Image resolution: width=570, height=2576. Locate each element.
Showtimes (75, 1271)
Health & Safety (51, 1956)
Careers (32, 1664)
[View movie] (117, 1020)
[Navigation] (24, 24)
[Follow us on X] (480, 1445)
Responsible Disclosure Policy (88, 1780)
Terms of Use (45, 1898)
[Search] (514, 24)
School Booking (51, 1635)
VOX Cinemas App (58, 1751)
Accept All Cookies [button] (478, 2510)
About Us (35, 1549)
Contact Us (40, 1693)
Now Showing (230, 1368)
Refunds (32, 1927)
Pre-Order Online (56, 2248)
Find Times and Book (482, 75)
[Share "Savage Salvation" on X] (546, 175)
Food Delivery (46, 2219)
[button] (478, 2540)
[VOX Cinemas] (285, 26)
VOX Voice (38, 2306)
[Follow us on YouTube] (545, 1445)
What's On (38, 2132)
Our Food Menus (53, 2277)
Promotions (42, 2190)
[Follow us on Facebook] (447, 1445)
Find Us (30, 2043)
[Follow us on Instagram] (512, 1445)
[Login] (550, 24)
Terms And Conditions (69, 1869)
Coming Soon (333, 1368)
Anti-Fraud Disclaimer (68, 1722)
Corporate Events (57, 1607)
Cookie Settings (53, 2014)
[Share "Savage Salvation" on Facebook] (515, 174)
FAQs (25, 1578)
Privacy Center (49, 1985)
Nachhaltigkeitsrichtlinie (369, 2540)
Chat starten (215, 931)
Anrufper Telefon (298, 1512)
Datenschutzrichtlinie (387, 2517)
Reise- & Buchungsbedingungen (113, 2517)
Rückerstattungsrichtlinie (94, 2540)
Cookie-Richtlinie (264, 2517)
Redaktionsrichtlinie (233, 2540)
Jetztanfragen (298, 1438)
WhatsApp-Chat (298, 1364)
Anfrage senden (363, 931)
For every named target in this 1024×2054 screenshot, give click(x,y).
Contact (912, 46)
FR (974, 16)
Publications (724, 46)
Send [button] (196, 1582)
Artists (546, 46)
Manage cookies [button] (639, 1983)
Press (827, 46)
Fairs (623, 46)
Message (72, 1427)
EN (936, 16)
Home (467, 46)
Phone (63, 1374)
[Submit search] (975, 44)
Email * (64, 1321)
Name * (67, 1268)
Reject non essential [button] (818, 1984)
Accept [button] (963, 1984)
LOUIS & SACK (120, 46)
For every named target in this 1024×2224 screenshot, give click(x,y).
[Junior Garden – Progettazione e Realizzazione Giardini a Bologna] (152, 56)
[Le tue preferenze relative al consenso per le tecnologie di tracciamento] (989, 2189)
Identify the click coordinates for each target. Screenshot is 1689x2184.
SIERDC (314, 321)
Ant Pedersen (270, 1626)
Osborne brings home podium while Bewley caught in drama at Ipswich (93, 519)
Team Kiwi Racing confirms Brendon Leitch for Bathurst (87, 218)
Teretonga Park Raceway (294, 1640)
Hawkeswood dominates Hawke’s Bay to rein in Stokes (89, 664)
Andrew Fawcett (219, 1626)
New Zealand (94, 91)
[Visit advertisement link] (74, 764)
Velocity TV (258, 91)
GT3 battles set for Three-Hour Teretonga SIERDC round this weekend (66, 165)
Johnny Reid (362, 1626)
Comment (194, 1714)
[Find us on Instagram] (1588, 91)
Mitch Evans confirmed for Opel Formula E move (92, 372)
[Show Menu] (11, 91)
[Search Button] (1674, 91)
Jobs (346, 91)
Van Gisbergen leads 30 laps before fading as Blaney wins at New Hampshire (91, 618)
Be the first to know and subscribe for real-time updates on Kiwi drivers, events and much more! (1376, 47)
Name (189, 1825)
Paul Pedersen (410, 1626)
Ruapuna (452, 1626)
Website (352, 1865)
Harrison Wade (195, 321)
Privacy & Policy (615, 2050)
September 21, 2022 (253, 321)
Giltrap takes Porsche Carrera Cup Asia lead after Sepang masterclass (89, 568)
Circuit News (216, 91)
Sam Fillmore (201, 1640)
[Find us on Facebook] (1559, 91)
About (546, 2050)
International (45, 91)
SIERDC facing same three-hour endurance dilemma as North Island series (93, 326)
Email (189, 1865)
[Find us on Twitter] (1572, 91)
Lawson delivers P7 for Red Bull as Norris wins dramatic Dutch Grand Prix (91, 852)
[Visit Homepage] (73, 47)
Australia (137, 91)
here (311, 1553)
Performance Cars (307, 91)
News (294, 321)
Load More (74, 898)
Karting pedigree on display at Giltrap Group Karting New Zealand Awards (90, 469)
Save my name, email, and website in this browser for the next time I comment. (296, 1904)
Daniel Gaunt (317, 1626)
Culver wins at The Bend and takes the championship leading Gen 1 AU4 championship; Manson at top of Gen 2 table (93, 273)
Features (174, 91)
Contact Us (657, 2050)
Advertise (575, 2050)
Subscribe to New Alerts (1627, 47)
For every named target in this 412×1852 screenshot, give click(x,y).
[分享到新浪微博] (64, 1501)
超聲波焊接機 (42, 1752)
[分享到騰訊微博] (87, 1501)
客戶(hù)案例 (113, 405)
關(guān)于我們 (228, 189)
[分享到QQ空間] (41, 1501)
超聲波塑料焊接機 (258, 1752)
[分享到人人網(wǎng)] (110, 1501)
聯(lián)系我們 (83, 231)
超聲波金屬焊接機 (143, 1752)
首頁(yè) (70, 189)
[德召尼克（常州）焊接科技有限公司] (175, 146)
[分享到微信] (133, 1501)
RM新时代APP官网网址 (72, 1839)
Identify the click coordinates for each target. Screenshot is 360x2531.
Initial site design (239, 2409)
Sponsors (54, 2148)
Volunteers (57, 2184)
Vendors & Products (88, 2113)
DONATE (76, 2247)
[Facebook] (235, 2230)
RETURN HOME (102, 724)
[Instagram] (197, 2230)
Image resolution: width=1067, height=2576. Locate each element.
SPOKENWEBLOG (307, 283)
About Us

● Action item
Using only the entries above, output the line with "Redaktionsrichtlinie (233, 2540)", the line with "Fairs (623, 46)", and all lines between them, exactly as they stand.

● Completed exercise
Redaktionsrichtlinie (233, 2540)
Jetztanfragen (298, 1438)
WhatsApp-Chat (298, 1364)
Anfrage senden (363, 931)
For every named target in this 1024×2054 screenshot, give click(x,y).
Contact (912, 46)
FR (974, 16)
Publications (724, 46)
Send [button] (196, 1582)
Artists (546, 46)
Manage cookies [button] (639, 1983)
Press (827, 46)
Fairs (623, 46)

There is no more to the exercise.